The present invention is directed to a variable resistance lifting mechanism and, more particularly, to a mechanism for a machine which provides the proper increased resistance during an exercise stroke to maintain maximum muscular effort throughout the range of movement of the user.
There are natural changes which occur in the human lever system while performing movements that necessitate different levels of muscular involvement. The variation in muscular force or involvement results from the biomechanical advantages and disadvantages of the human lever system. When the human lever is in the position of greatest biomechanical disadvantage, maximum muscular involvement is required. When the human lever system is at its greatest advantage, minimum muscular force is required.
In order to provide the desired constant maximum muscular involvement throughout an exercise stroke, it is necessary to vary the resistance so that when the human lever is in a position of greatest biomechanical disadvantage, the resistance is at a minimum. Correspondingly, the resistance should be increased as the biomechanical advantage of the human lever system increases. Thus, by properly varying the resistance of the exercise machine during the exercise stroke, it is possible to maintain the same degree of muscular involvement throughout the entire exercise stroke.
Various prior art devices have sought to provide variable resistance during an exercise stroke. The most widely used prior art device includes a cam wheel pivotally mounted to the frame of an exercise machine. This device includes a chain secured tangentially to the cam wheel at one end, wrapped around a roller, and having weights secured to the opposite end of the chain. A lever arm is connected to the cam wheel and a user exerts force against the lever arm to rotate the cam. As the came rotates, the distance from the cam pivot point to the point on the cam surface from which the chain extends tangentially increases. This increases the moment arm of the cam wheel and correspondingly increases the force a user must exert against the lever arm to rotate the cam wheel.
Such cam wheel devices are extremely heavy and require numerous mechanical components which create excessively high moments of inertia. This adverse inertia force becomes the dominant driving force, particularly when the exercise stroke is performed at a rapid speed, and therefore effectively distorts the pattern of increased resistance and effectively prevents constant maximum muscular involvement during the exercise stroke.
In order to avoid the inertia problem of cam wheel devices, a second type of prior art variable resistance exercise device was designed which includes a lever arm pivotally attached to a frame having guide bars. Three rollers are secured to a U-shaped member with two guide rollers adapted to roll directly on the vertical guide bars. The third main roller is adapted to roll on the upper surface of the lever arm passing beneath the third roller and through the U-shaped member. The U-shaped member is rigidly connected to a selector bar which is in turn adapted to be attached to weights which slide on the guide bars. In the operation of such a device, as the user exerts force against the lever arm during the exercise stroke, the lever arm exerts force against the third main roller to lift the U-shaped member and the attached weights. The two guide rollers roll vertically upward on the guide bars to provide linear movement of the weights.
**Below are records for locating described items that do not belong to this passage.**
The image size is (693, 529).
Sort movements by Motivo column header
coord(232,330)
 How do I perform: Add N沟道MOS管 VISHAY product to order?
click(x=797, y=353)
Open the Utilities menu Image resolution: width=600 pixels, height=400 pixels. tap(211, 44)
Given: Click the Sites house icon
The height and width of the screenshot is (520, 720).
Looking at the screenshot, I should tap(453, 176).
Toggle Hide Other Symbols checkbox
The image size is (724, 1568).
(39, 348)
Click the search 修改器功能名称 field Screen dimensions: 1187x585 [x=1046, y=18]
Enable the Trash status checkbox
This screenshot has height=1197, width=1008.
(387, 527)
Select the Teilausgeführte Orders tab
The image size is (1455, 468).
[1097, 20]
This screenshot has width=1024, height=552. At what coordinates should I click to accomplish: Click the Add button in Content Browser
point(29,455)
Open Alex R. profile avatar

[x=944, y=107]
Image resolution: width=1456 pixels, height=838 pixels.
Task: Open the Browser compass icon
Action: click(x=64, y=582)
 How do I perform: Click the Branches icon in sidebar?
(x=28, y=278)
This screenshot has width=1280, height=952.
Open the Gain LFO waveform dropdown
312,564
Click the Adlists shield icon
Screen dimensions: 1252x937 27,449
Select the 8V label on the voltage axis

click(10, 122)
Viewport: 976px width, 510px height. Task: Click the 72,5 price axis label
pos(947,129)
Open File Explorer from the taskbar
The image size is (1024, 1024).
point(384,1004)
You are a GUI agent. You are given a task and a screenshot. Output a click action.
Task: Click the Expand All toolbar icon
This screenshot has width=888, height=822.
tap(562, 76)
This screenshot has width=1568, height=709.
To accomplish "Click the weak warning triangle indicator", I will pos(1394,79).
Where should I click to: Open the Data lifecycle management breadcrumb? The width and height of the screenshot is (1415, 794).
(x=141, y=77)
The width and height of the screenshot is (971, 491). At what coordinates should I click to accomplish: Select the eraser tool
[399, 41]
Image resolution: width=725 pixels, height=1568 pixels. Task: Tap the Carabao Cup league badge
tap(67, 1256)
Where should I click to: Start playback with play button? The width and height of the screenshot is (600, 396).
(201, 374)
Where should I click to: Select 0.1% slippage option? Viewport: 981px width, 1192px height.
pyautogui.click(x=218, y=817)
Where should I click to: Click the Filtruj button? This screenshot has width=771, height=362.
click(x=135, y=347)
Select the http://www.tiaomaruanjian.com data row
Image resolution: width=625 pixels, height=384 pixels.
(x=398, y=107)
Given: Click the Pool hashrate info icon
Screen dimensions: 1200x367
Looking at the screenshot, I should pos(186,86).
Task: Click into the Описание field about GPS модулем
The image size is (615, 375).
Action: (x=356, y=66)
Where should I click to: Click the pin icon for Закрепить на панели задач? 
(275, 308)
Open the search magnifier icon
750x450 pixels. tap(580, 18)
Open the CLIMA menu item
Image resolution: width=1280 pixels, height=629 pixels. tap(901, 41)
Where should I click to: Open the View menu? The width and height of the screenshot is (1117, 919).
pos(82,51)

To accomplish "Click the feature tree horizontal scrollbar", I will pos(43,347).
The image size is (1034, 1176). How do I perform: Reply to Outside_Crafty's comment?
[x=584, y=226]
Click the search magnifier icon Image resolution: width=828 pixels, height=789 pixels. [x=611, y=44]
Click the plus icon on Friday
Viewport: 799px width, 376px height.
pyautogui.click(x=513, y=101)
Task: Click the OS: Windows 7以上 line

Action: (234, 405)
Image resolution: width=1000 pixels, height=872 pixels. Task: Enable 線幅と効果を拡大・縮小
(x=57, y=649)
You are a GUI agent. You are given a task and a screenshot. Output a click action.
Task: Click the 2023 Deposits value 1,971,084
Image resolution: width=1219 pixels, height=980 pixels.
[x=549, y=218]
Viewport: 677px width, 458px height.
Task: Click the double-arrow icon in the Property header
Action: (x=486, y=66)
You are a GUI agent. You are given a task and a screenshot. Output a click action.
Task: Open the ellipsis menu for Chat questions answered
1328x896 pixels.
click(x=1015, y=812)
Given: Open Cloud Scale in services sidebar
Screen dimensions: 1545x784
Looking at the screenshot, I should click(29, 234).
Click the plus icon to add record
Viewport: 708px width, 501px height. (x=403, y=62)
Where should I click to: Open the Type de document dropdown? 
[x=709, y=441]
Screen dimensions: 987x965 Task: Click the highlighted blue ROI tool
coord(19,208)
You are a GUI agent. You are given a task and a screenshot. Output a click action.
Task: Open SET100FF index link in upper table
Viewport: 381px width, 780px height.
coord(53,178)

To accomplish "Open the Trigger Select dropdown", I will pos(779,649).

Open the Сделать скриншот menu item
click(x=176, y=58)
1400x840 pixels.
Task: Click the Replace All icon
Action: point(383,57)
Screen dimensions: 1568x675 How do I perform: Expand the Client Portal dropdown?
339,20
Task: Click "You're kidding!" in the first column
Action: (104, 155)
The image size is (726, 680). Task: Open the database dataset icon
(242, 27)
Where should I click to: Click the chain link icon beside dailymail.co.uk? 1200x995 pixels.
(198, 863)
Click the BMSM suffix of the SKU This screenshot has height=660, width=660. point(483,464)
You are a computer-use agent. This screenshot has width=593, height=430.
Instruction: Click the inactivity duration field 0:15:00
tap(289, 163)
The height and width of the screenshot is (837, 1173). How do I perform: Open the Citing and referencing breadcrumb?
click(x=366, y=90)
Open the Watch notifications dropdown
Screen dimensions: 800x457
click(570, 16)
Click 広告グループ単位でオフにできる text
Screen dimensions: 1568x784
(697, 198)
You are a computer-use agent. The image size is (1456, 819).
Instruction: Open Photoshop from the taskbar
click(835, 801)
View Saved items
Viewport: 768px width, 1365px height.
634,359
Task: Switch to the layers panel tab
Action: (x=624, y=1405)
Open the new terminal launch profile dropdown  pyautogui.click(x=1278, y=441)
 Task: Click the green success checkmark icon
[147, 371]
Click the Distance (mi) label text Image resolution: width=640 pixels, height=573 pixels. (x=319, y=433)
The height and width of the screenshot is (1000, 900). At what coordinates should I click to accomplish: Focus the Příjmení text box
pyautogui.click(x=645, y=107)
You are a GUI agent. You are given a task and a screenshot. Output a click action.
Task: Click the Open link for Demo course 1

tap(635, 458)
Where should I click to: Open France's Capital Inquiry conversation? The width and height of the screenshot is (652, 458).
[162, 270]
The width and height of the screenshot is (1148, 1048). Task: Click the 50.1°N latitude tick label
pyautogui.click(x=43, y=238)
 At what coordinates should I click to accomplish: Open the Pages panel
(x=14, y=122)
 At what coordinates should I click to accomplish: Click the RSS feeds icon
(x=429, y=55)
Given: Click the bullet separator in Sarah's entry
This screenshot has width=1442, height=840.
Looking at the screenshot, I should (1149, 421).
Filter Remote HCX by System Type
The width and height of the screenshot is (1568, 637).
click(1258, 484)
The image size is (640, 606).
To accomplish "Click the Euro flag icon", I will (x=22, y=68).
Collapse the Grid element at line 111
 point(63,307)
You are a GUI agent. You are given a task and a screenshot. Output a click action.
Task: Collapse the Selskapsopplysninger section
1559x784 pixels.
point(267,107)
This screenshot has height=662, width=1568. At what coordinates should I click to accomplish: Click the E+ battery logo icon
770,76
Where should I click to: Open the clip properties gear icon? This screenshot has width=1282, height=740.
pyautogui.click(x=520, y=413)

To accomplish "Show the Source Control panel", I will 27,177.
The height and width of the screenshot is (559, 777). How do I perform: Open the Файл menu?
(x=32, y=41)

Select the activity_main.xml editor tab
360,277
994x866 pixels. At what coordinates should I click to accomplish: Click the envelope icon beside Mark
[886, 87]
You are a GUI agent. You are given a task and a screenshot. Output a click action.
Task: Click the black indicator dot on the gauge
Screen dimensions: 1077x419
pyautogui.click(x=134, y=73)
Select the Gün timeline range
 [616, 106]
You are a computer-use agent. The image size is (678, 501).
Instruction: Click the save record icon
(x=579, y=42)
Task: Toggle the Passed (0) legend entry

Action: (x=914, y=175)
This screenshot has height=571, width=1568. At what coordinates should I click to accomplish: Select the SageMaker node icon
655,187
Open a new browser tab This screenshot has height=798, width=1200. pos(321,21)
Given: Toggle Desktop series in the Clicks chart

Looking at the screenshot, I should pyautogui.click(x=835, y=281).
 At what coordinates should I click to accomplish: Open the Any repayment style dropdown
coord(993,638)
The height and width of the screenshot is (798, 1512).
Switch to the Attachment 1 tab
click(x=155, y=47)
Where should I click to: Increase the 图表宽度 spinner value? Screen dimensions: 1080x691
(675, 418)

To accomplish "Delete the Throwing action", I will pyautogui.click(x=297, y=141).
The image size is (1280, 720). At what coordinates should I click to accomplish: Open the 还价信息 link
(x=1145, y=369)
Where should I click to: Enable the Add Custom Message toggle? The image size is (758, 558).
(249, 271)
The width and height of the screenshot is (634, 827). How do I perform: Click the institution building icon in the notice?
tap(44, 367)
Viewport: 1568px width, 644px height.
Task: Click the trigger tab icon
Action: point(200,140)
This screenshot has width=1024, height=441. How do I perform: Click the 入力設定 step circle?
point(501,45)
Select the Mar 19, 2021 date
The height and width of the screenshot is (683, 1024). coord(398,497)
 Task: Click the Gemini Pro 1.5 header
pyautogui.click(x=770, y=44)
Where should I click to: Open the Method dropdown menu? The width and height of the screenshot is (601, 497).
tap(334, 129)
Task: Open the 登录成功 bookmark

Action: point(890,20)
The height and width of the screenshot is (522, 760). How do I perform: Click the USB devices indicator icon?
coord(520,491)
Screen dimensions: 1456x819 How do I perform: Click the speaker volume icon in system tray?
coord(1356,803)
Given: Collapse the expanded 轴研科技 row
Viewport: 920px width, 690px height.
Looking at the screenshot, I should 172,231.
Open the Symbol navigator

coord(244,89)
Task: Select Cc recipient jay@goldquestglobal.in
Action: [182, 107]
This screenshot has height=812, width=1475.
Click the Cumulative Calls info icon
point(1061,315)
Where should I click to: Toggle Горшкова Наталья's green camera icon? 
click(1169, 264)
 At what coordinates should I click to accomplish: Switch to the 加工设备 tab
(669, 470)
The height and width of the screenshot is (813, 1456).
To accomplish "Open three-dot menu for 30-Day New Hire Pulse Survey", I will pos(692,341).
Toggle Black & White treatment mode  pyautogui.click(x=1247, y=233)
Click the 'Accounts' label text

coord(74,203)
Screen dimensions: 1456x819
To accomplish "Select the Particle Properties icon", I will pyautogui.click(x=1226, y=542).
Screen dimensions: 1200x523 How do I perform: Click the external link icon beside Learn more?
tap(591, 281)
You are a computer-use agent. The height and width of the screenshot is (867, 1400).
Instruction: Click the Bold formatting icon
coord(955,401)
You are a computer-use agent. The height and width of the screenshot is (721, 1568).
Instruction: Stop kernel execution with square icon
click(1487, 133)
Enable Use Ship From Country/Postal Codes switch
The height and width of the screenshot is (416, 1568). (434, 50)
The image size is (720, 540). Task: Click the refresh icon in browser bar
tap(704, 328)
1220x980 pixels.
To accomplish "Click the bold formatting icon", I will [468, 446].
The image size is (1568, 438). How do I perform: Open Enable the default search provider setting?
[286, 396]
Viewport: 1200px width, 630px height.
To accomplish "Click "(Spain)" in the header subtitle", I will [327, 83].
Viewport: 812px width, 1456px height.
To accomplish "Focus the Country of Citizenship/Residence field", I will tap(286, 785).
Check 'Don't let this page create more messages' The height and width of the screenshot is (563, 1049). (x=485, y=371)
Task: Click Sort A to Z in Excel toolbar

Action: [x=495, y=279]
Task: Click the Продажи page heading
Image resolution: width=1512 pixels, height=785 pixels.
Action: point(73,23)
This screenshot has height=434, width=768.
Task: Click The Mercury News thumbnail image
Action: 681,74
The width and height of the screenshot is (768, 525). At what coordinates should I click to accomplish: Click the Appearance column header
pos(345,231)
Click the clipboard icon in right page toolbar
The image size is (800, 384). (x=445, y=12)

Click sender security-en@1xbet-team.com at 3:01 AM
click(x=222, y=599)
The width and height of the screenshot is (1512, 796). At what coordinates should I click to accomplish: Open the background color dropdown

This prior art roller mechanism has two primary disadvantages. The first disadvantage is the tendency of the rollers to wear, thus increasing friction and requiring constant maintenance. The wearing of the two guide rollers prevents them from providing a relatively frictionless surface against the vertical guide bars. The wearing of the third main roller distorts the relatively frictionless surface against the lever arm.
The second disadvantage of the prior art roller mechanism is its creation of adverse bending moments against the vertical guide bars. The two guide rollers cause a localized tangential force against the guide bars at the point of contact the guide rollers with the guide bars which eventually tends to bend the guide bars. Furthermore, the tangential force of the third main roller against the lever arm causes a localized bending force on the lever arm. These bending forces distort the pattern of increased resistance during the exercise stroke thus destroying the object of the device which is to maintain constant maximum muscular involvement throughout the exercise stroke.